Archaeos
Member
foreverwingnut said:I'm sorrry if I caused confusion, but you are on to my meaning.
I think so, too.
foreverwingnut said:Alexandria was under the rule of the Ptolemaic Dynasty throughout the Hellenistic period. They even refused to speak Egyptian, hence the creation of the Rosetta Stone as a means to translate. Alexandria had become a marriage of Greek, Roman and Egyptian cultures, making it a kingdom unto itself. Therefore, Egypt (Zahi) should have little or no authority over Alexandrian antiquity. It would have been certainly wise to have asked for Zahi's expert advice in the recovery and care of Alexandrian relics, but giving him the free-reigns to lord over Alexandrian discovery in the name of the Egyptian government was misplaced and unnecessary in my opinion.
You seem to take a very ethnicity-based or regional/nationality-based approach to who is allowed to cater for what antiquities in what place, effectively saying that only people with some, well, effectively (imagined) "blood-line" connection should care and research for antiquities found there: because Alexandria was a cosmopolis for a few centuries, developing under Hellenistic, Roman influences in addition to be located in Egypt, one should be... well... what? Ask the Greek or Turkish or Italian or Saudi government agencies to exclusively conduct archaeological work in Alexandria?
Or do you mean that Zahi as an egyptologist/archaeologist should not be involved with Alexandria because this would be the expert realm of Classical archaeolgists?
I think one should not forget that Zahi Hawass was the Secretary General of the Egyptian Supreme Council of Antiquities since 2002. The Supreme Council of Antiquities is responsible for all antiquities and related research within the borders of the Arab Republic of Egypt.
This includes all Dynastic Kingdoms and Periods of Ancient Egypt. And while most popular broadcastings and interests in Ancient Egypt focus on the New Kingdom (and then mostly on the mere 3 centuries of the 18th and 19th Dynasty out of that), the SCA's responsibility includes all the other 6000 years of human activity in Egypt as well!
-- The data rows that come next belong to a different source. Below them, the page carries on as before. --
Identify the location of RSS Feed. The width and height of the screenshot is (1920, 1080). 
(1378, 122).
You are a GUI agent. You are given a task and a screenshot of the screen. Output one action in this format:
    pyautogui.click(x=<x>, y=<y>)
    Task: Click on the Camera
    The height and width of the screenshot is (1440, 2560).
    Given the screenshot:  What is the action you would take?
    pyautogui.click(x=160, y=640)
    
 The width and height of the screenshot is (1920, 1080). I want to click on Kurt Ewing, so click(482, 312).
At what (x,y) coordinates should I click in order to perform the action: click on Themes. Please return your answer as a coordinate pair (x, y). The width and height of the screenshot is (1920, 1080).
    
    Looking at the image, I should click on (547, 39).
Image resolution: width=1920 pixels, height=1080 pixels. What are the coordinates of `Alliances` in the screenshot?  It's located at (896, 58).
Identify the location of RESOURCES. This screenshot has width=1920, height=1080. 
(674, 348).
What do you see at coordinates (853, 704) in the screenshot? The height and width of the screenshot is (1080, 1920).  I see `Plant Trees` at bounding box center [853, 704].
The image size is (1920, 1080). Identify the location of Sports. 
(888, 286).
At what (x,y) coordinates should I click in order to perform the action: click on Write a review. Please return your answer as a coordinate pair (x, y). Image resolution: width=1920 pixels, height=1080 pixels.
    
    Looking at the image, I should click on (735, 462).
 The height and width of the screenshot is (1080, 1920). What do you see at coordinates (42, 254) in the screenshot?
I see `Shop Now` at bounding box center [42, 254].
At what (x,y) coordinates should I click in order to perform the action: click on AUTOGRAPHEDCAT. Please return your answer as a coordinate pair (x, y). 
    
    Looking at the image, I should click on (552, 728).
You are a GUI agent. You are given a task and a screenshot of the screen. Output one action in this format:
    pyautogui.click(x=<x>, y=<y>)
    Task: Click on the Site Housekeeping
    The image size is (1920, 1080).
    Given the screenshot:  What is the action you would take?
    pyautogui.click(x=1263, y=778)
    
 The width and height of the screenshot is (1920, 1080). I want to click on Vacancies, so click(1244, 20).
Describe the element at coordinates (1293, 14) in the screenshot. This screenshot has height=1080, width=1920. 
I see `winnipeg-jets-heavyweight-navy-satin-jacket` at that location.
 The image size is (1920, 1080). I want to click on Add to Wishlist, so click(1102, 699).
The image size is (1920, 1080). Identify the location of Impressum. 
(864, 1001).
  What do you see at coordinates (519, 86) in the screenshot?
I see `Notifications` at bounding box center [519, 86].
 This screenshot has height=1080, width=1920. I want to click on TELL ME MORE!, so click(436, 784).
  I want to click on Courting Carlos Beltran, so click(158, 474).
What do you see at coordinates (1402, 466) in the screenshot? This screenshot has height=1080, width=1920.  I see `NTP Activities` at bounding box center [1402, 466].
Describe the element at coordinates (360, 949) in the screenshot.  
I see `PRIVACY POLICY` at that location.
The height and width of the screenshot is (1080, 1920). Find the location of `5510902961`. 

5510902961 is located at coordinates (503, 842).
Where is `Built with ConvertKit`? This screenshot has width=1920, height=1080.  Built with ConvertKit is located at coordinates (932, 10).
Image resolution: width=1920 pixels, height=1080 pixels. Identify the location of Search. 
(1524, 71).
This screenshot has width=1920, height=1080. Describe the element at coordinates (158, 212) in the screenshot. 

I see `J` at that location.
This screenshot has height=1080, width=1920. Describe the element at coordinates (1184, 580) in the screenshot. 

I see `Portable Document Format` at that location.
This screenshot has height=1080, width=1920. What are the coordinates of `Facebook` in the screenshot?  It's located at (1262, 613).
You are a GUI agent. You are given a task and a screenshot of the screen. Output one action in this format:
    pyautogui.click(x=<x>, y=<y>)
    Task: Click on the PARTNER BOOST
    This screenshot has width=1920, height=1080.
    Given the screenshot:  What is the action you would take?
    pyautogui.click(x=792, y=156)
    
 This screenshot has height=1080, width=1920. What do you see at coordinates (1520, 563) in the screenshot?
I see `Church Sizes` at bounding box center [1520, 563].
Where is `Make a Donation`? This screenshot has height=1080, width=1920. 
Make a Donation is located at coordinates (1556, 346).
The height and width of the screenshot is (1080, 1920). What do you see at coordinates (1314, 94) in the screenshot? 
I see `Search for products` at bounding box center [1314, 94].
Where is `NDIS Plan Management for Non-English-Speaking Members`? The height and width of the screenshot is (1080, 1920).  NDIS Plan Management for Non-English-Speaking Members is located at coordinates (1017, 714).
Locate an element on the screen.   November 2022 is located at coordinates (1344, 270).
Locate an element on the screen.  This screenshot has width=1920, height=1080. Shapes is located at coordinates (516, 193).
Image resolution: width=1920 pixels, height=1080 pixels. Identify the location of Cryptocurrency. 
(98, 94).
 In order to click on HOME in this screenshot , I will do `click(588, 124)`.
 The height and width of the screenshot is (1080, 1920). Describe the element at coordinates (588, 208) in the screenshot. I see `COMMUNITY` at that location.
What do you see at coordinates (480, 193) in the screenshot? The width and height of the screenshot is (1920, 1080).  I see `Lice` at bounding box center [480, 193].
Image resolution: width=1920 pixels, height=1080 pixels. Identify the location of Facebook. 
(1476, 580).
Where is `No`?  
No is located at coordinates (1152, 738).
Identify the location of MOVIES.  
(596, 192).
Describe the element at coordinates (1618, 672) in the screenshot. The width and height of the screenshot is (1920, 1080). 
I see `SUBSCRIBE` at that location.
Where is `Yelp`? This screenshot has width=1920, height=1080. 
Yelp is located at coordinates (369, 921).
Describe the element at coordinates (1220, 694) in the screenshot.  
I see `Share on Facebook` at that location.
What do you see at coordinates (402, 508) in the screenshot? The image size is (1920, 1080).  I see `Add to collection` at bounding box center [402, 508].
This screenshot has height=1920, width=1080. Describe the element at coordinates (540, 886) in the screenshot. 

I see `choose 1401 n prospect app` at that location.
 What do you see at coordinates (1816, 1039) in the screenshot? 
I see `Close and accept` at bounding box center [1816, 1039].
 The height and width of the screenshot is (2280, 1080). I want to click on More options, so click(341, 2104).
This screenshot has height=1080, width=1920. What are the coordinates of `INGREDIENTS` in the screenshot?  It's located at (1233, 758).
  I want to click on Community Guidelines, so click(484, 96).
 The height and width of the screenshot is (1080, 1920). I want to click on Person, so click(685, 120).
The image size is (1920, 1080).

This includes Persian Egypt (both Achaemenid Egypt and the Sassanid/Arab Muslim Conquest), the Ptolemaic Dynasty of the Graeco-Roman Period, and also Byzantine/Coptic-Christian/Islamic eras.
Zahi as Secretary General was responsible for the administration of this organisation. While many academics levy appropriate criticism on him for expanding his responsibilities beyond what would be ethically accepted in academia or other national organisations of a similar kind, I think he being responsible for Alexandria, "...to lord over Alexandrian discovery in the name of the Egyptian government...", is exactly what his job description is all about.
In fact, many think that the millennia from Byzantine to Arab Muslim Egypt are those eras most neglected by Zahi and the SCA. And I think this might change in the next few years under a new political (Muslim) government.
Or are you referring specifically to an incident when he was still Chief Inspector or later Director of the Giza Pyramid Plateau? In that case, note: just because he presents something on TV doesn't mean that he is actually calling the shots on excavations outside of the Giza area.
foreverwingnut said:Alexandria possesses many capable and competent archeologists to oversee their own affairs.
Sure, and I can reassure you that excavation projects in Hellenic or Hellenistic sites such as Naukratis or Hierakonpolis are done by a mixed team of experts from all over the world. It's not that Alexandria is some Greek territory occupied by the hostile Egyptians... unless I missed something.
foreverwingnut said:Alexandria's discoveries belong to their own people, not Egypt.
I might have missed something... Again, it's not that Alexandria is some Greek territory occupied by the hostile Egyptians... and it has a pretty good museum landscape... for Egypt.
foreverwingnut said:And while the pylon that I mentioned will be displayed in Alexandria, there is little doubt that Zahi would have eventually demanded that it and other Cleopatra-age discoveries be sent to Cairo.
I am not a follower of Zahi, but I think one should level critique against him fairly (which does not mean mildly where it would not be inappropriate to be harsh). You will find that museums in Egypt have specific topics and also regional rooting, so it's not that everything and anything ends up in Cairo because Zahi's "ego couldn't accept anything else", as you imply.
One also has to bear in mind that some museums have better equipment, displaying technology, or more suitable capacity and technology to conduct specific research on a newly-found object. Hence why sometimes one museum makes more sense as 'resting place' than another.